第四皇子と同じ母から生まれましたが兄とは正反対の性格。第八皇子を兄と慕います。非常に真っ直ぐな気性で若曦には最初は反発しますが、次第に彼女の芯の強さに惹かれていきます。
彼にとっての若曦は守るべき存在で、最終的には彼女の最後の願いを叶えるための重要な役割を担います。
第十三皇子が理解者なら、第十四皇子は最も近くで寄り添う者と言えるでしょう。
第十皇子:愛新覚羅 胤䄉(いんが)
- 演:イェ・ズーシン(葉祖新)
- 立場:康熙帝の第十子。
- 性格:単純明快、陽気、お調子者。
- 若曦との関係:初期の若曦の賑やかな友人。
皇子たちの中では珍しく政治的な野心が薄く、若曦とも無邪気に遊ぶ親友のような関係です。そんな彼でさえ、政略結婚からは逃れられず、自由を奪われる姿が描かれます。
康熙帝(こうきてい)
- 演:ダミアン・ラウ(劉松仁)
- 立場:清朝第4代皇帝。皇子たちの父。
- 性格:威厳に満ち、賢明、時に非情。
- 若曦との関係:若曦を茶役の女官として重用する。
中国史上最高の名君の一人とされる人物です。父親として息子たちを愛する気持ちを持ちますが、皇帝として国を守るために息子たちの争いを冷徹に裁かなければならない苦悩を抱えています。

収集したデータの項目:

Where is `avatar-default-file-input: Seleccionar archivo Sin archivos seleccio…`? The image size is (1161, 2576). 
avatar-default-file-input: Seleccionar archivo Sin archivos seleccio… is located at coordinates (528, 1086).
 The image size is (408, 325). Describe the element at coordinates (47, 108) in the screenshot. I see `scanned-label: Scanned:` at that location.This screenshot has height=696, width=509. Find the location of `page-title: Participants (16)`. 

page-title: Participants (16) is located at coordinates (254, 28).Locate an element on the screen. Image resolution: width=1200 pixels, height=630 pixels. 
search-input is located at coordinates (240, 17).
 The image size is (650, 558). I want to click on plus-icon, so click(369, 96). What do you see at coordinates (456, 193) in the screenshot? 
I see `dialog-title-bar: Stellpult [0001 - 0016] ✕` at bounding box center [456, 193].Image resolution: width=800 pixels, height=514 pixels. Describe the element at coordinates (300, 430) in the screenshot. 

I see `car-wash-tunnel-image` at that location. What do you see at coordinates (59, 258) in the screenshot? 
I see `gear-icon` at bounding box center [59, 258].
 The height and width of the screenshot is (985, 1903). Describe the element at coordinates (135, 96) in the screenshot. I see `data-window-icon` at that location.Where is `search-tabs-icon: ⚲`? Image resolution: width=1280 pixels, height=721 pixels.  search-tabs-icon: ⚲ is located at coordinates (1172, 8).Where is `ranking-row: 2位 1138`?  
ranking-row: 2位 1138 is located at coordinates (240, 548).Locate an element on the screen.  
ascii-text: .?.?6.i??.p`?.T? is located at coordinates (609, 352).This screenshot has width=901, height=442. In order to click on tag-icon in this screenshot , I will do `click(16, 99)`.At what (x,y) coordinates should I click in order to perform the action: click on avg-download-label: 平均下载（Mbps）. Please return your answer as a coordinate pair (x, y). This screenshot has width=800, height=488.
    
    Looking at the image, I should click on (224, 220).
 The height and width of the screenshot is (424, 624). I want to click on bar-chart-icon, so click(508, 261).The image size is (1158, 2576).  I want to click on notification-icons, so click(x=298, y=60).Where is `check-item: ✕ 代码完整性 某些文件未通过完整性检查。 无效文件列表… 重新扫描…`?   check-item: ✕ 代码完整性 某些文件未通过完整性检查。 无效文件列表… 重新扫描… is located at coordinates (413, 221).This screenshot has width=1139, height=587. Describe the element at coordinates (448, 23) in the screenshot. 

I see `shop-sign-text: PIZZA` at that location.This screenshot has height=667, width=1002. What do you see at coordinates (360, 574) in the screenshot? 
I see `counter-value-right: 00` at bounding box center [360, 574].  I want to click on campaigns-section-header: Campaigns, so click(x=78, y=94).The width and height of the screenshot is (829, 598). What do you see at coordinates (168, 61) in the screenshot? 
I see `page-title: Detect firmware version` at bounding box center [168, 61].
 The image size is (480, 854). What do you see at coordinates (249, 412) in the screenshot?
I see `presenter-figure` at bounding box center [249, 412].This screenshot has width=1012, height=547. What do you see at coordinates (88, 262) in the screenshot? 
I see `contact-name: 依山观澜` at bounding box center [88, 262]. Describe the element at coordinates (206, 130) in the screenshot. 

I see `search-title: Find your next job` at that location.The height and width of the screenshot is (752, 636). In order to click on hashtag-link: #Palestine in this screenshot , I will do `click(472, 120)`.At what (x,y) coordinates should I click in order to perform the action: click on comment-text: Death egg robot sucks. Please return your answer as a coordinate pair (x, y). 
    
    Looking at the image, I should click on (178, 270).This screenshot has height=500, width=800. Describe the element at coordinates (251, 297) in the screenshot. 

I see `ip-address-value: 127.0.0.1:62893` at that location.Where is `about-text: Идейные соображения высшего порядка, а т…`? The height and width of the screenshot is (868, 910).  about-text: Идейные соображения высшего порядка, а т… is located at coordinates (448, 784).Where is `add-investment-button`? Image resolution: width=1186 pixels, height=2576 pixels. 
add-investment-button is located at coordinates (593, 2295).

作業課題:
次の(a)〜(c)が上の抜粋の内容と合っているか、それぞれ「はい」か「いいえ」で答え、判断の決め手となる抜粋の語句をそのまま引用してください。
(a) 第十皇子は政治的な野心が強い。
(b) 康熙帝は若曦を茶役の女官として重用する。
(c) 第十皇子を演じているのはダミアン・ラウである。

課題の結果:
(a) いいえ。「皇子たちの中では珍しく政治的な野心が薄く」
(b) はい。「若曦を茶役の女官として重用する」
(c) いいえ。「演:イェ・ズーシン(葉祖新)」